Her son Charlie had been in the teacher’s class for the last three years. He was about to start fourth grade. Charlie was boy who had classic autism. He also had incredible energy. In fact, Charlie was like the Ever Ready Bunny on steroids.
For many parent, summer time becomes a major challenge for parents. That was true for Maria, too. During the summer, general education children often have enrichment programs to help them catch up with their peers if they have fallen behind. That is not the case for many of the special education children.
Unfortunately, most children with special needs no longer qualify for summer school. Several years ago, the majority of these children would continue their education throughout much of the summer.
Those services have changed. Now, it is very difficult to receive those same services. In a perfect world, these very special children would continue their education during June, July and August.
Though educational growth may be slower for these students, a summer program gave them, especially the elementary school students, more time to grow academically at their own pace. That way, they did not need several weeks to catch up to where they left off in June.

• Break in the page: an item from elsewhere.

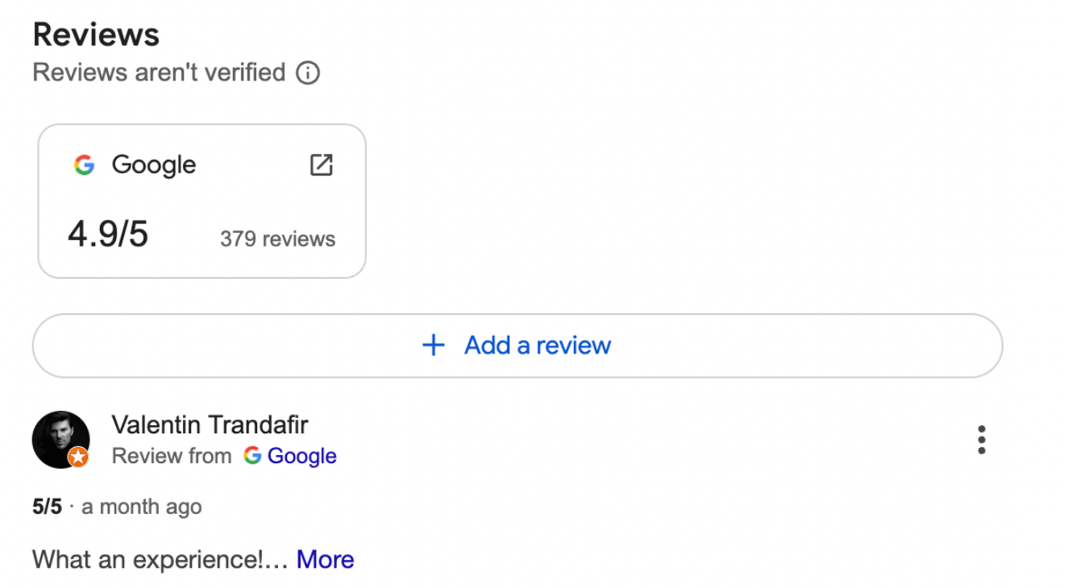Click the Google icon beside Review from

coord(251,456)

Charlie, like all of the teacher’s students, did not go to school during the summer. He was ready, though he may not have thought so.
His family was ready for him to start school again, too.

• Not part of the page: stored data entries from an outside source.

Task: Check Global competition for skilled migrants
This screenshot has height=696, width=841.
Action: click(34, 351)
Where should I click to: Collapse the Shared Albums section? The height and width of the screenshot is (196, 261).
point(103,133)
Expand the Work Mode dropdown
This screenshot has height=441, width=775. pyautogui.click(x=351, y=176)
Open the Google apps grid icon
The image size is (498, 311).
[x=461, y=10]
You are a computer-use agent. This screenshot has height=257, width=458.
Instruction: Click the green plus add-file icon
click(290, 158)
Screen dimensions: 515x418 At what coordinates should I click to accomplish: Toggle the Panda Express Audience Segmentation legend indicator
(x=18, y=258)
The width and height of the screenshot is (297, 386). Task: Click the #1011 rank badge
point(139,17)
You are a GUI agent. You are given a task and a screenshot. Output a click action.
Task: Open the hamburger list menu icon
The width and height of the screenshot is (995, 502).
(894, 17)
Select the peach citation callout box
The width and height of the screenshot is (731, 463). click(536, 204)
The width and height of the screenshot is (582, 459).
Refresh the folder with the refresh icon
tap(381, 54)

While talking to the teacher, Maria called out to him to come say hi to the teacher. Not too surprisingly, his response was, “No, no school.”
Mom certainly was ready as were his older sibling. Charlie, however, had enjoyed the long months of lots of television, computer games and play time. Yet, the fact was that Charlie really did best with a tight structured schedule. Even is Charlie wasn’t ready for school, his mom certainly was.
When the day finally arrived for school, Charlie’s mom had already placed his clothes on the bed the night before. Charlie understood well what was coming. Maria had prepared the boy for the change by talking about it both visually and orally during the previous few weeks.
Finally, the magic day came. The boy arrived in a special education bus. As soon as Charlie came off the bus, he was back in form. The child went straight to his daily schedule in the room and moved the first icon to show that it was time for breakfast.
Charlie looked at the staff with a big grin on his face. He knew how to drive the staff a bit silly but Charlie also knew how much they liked him. The boy was clever and funny and yes quite smart. His autism rather than being a problem was a gift. Charlie helped others, especially adults become better people.
The child was special all right, a special beautiful and capable little boy. Charlie was more than ready for another new school year as was his mom and the teacher.